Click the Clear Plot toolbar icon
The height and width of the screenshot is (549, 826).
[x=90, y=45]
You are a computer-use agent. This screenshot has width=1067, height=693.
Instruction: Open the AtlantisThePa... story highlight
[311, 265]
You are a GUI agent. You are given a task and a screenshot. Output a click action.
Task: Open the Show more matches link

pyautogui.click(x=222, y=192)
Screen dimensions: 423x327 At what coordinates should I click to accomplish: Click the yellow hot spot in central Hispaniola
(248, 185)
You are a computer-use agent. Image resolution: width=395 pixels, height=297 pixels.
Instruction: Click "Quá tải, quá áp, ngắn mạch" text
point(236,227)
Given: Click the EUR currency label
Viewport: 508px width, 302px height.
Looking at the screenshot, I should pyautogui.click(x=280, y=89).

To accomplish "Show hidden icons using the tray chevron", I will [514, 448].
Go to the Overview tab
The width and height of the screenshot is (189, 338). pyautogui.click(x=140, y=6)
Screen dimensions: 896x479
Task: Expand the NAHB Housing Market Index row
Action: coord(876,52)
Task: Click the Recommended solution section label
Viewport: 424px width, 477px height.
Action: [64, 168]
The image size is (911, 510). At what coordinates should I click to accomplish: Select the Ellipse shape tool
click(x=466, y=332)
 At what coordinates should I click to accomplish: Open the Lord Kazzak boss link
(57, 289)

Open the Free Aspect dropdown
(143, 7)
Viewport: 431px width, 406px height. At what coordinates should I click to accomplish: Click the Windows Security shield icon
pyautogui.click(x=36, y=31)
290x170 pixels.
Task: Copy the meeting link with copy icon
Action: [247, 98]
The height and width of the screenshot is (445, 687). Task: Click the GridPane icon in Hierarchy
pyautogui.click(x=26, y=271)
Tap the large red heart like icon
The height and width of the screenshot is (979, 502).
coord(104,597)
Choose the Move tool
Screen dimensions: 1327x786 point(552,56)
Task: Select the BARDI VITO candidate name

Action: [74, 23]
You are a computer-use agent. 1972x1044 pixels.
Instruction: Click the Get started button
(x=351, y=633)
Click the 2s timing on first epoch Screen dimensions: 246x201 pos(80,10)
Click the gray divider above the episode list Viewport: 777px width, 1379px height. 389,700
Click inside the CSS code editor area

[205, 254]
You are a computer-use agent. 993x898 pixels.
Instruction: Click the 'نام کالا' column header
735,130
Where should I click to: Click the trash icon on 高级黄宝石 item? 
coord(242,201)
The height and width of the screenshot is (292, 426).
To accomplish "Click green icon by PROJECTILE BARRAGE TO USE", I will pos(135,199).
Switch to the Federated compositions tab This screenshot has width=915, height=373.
====================
> Your instructions: In the entries above, which lines hold the string "computer"? Report all of them.

> Response:
You are a computer-use agent. This screenshot has width=1067, height=693.
You are a computer-use agent. Image resolution: width=395 pixels, height=297 pixels.
You are a computer-use agent. 1972x1044 pixels.
You are a computer-use agent. 993x898 pixels.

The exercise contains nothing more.